§ **Exercise aim**
Repeat, word for word, every line from the line holding "Click the table icon next to dbo.EmailAddress" through the final line of the entries below. Skip all pictures.

Saved data entries
===============

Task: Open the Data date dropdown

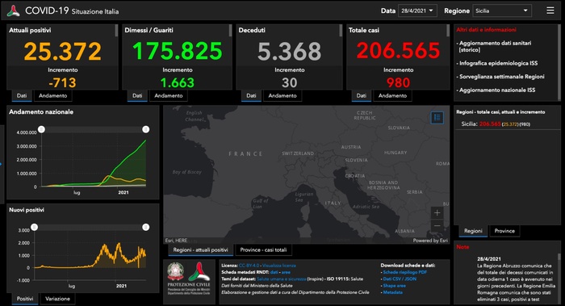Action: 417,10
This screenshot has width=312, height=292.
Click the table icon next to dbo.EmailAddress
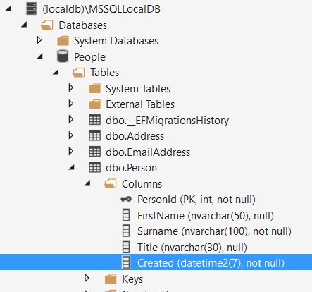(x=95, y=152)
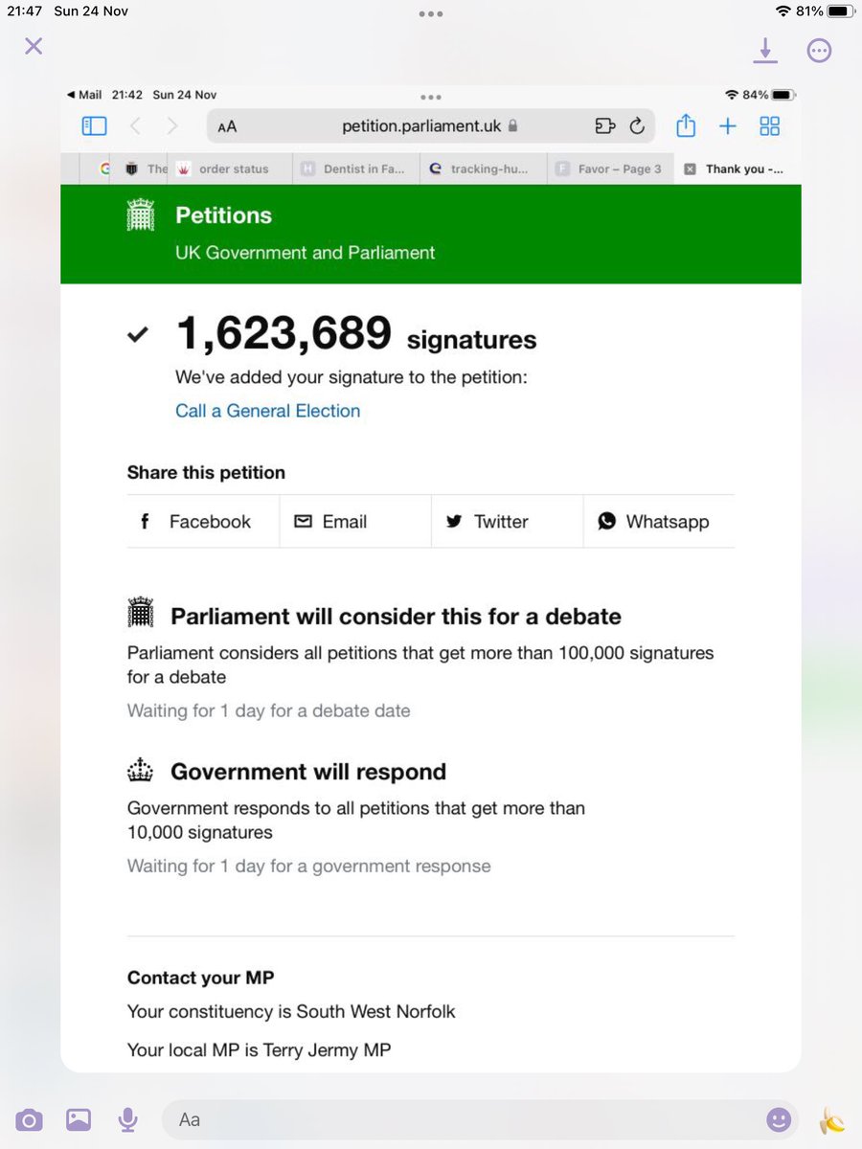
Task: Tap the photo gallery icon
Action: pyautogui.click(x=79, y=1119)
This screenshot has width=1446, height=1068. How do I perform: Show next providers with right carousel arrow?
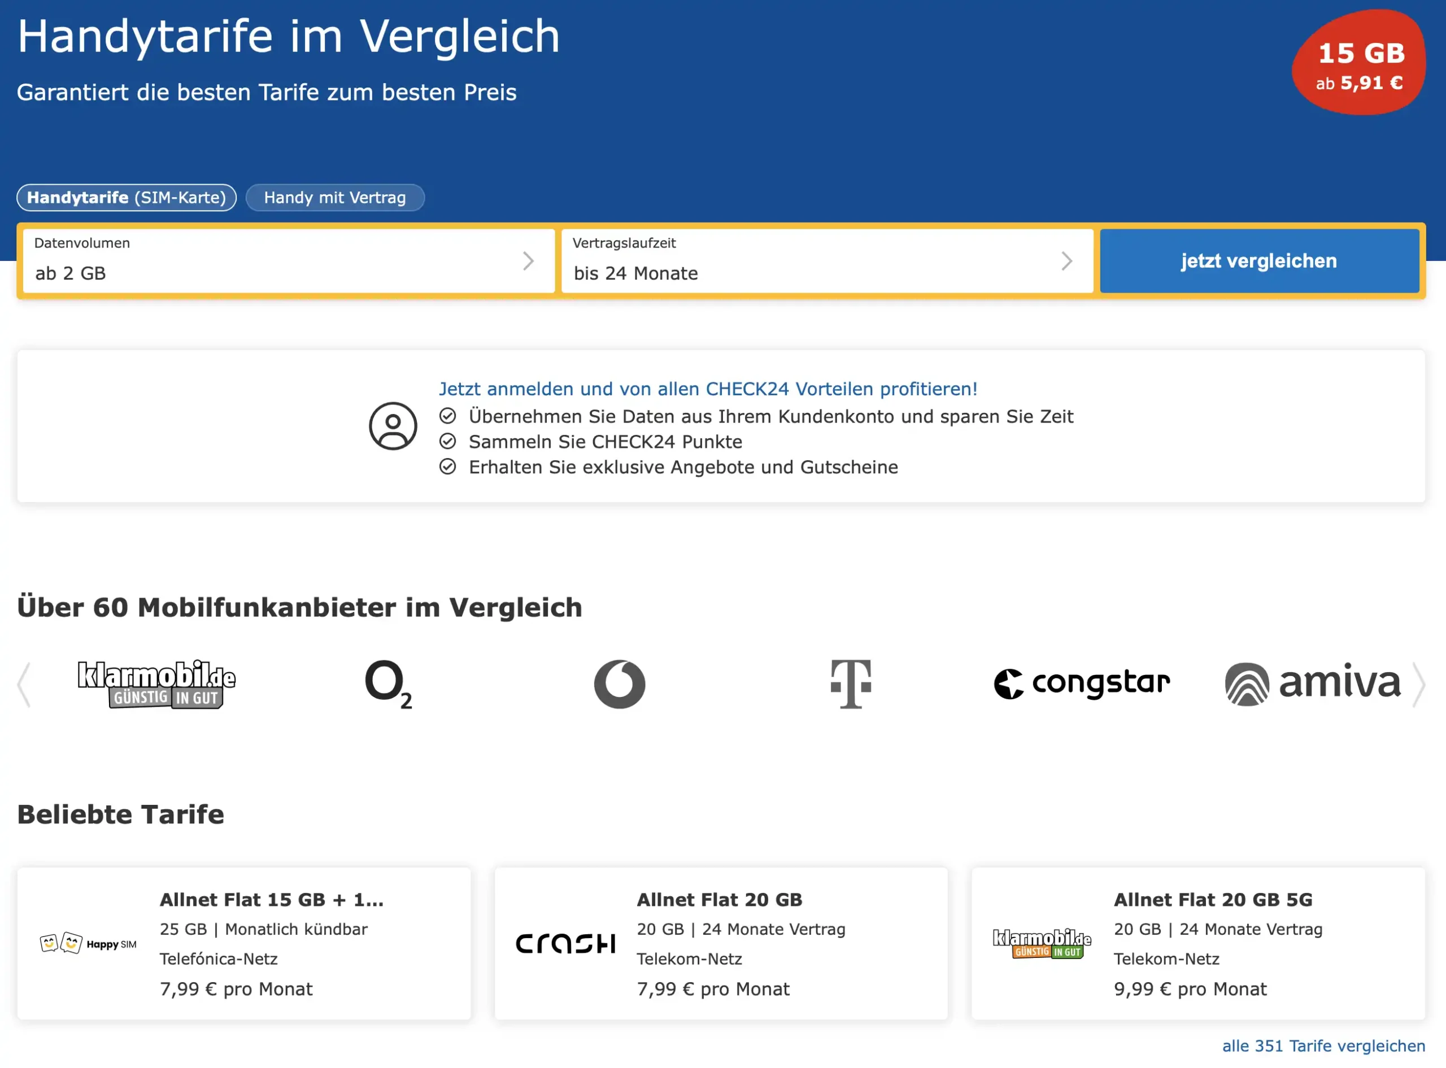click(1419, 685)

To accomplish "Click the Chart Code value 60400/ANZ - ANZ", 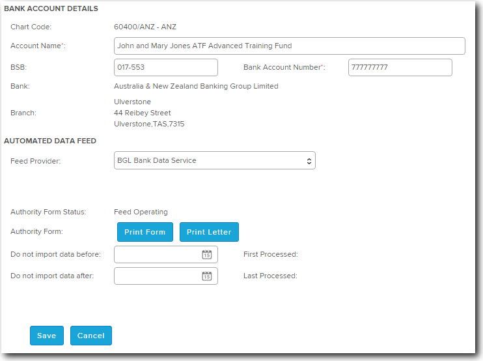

===============

§ **Exercise answer**
Click the table icon next to dbo.EmailAddress
(x=95, y=152)
Task: Tap the photo gallery icon
Action: pyautogui.click(x=79, y=1119)
This screenshot has width=1446, height=1068. How do I perform: Show next providers with right carousel arrow?
click(1419, 685)

To accomplish "Click the Chart Code value 60400/ANZ - ANZ", 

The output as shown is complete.